Machine learning is already playing an important part in industrial settings where the focus is on efficiency. Doing things faster, more accurately, and with fewer resources helps the bottom line and makes an organization more flexible with a higher profit margin. Fewer mistakes also help the humans working in an organization by reducing the frustration level. You can currently see machine learning at work in

  • Medical diagnosis
  • Data mining
  • Bioinformatics
  • Speech and handwriting recognition
  • Product categorization
  • Inertial Measurement Unit (IMU) (such as motion capture technology)
  • Information retrieval

This list just scratches the surface. Machine learning is used a lot in industry today, and the number of uses will continue to increase as advanced algorithms make higher levels of learning possible. Currently, machine learning performs tasks in a number of areas that include the following:

  • Analyzation: Determining what a user wants and why, and what sort of patterns (behaviors, associations, responses, and so on) the user exhibits when obtaining it.
  • Enrichment: Adding ads, widgets, and other features to an environment so that the user and organization can obtain additional benefits, such as increased productivity or improved sales.
  • Adaptation: Modifying a presentation so that it reflects user tastes and choice of enrichment. Each user ends up with a customized experience that reduces frustration and improves productivity.
  • Optimization: Modifying the environment so that the presentation consumes fewer resources without diminishing the user experience.
  • Control: Steering the user to a particular course of action based on inputs and the highest probability of success.

A theoretical view of what machine learning does in industry is nice, but it’s important to see how some of this works in the real world.
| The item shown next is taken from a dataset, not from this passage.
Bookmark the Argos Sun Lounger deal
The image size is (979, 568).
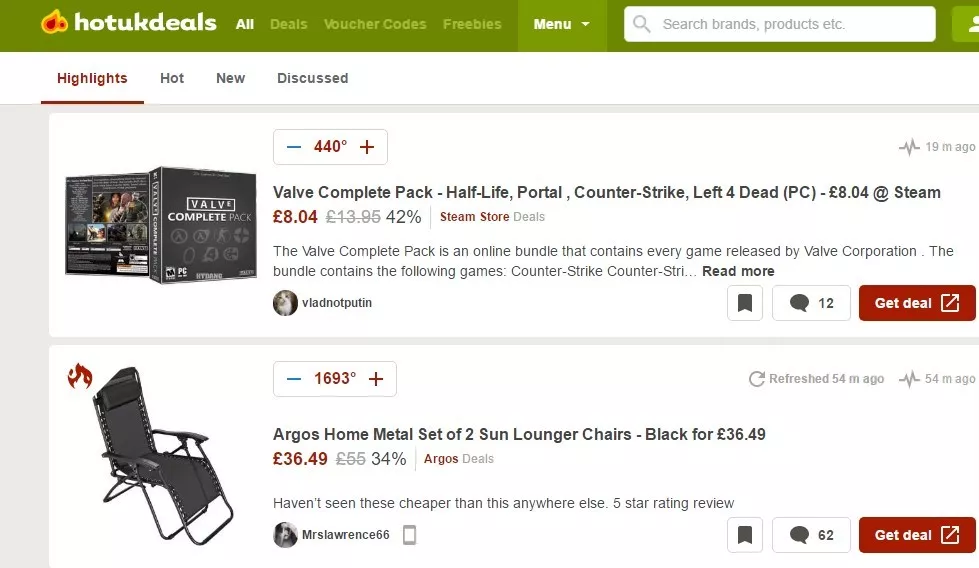pyautogui.click(x=744, y=535)
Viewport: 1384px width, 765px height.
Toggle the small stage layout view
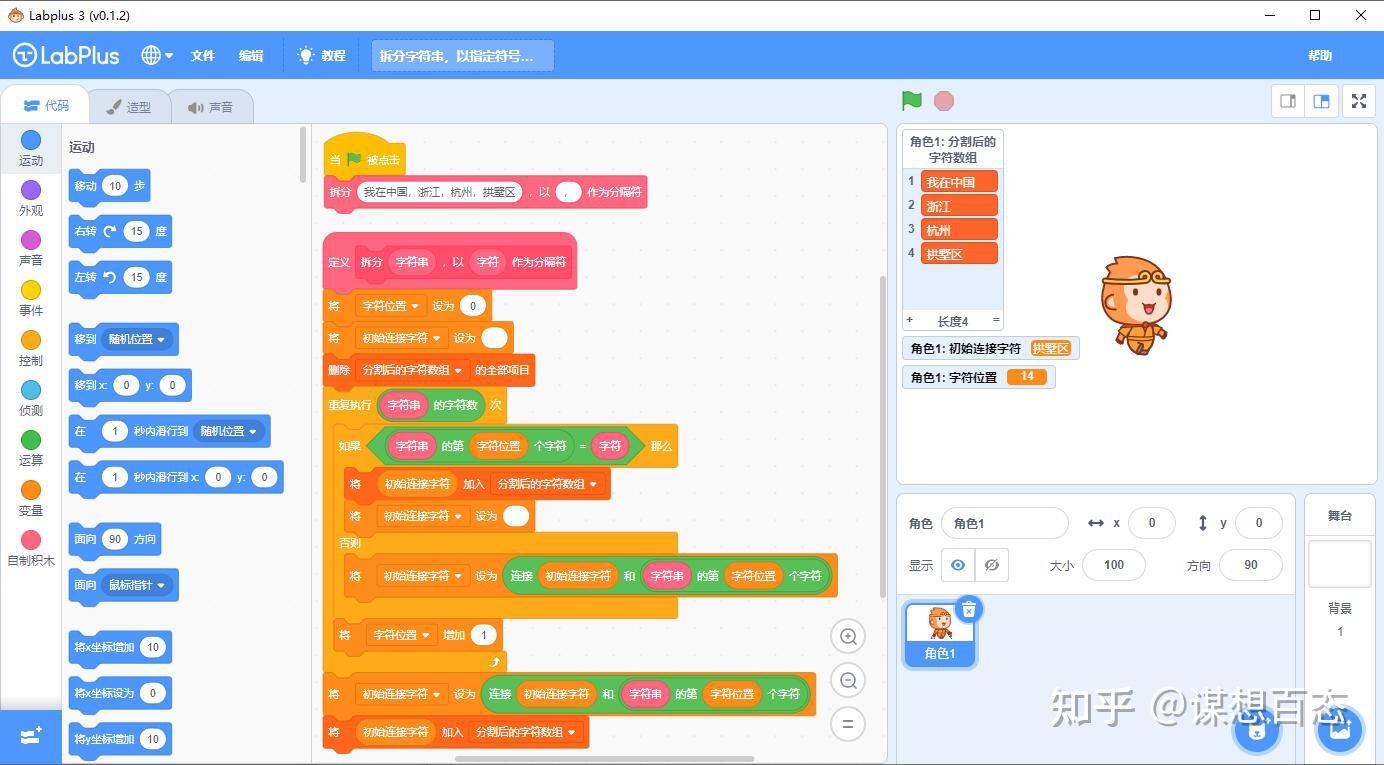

You can see machine learning used in relatively mundane but important ways. For example, machine learning has a role in automating employee access, protecting animals, predicting emergency room wait times, identifying heart failure, predicting strokes and heart attacks, and predicting hospital readmissions.

Understanding the role of updated processors and other hardware

There are five schools of thought (tribes) related to machine learning. Each of these schools of thought tell you that the current computer hardware isn’t quite up to the task of making machine learning work properly. For example, you might talk to one tribe whose members tell you of the need for larger amounts of system memory and the use of GPUs to provide faster computations.

Another tribe might espouse the creation of new types of processors. Learning processors, those that mimic the human brain, are all the rage for the connectionists. The point is that everyone agrees that some sort of new hardware will make machine learning easier, but the precise form this hardware will take remains to be seen.